[Provided data — start]
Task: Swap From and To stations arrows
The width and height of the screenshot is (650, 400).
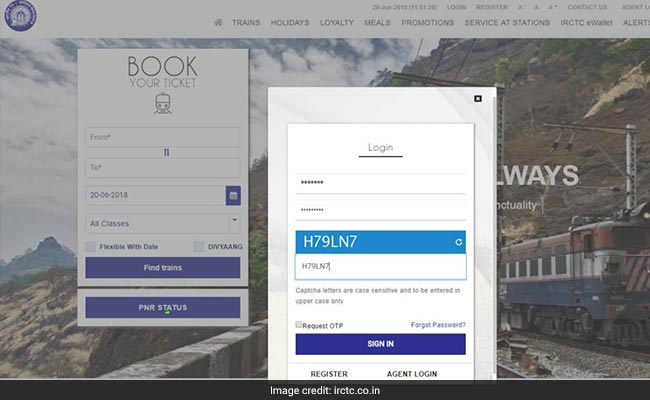Action: (x=166, y=153)
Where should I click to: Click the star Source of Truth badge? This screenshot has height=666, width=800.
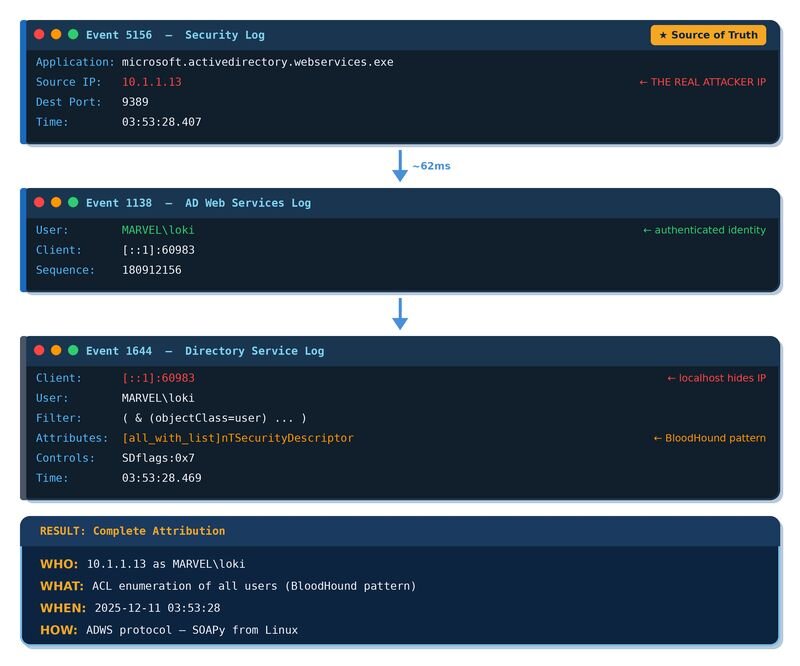point(708,35)

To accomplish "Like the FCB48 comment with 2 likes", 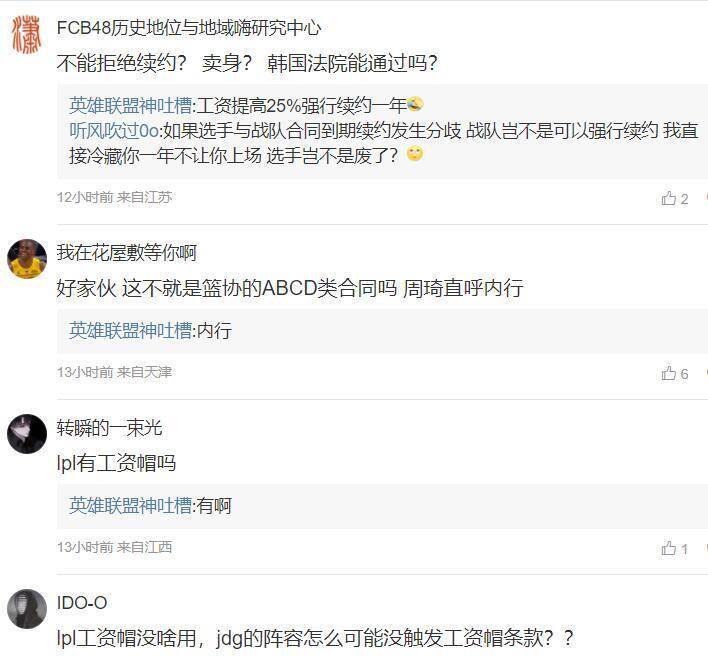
[Provided data — finish]
### What you need to do
Please restate exactly the lines from the one containing "Where should I" down to the end of the material, both ends kept, and do not include the pictures.

### Output below
Where should I click to: Click the star Source of Truth badge? This screenshot has height=666, width=800.
point(708,35)

To accomplish "Like the FCB48 comment with 2 likes", 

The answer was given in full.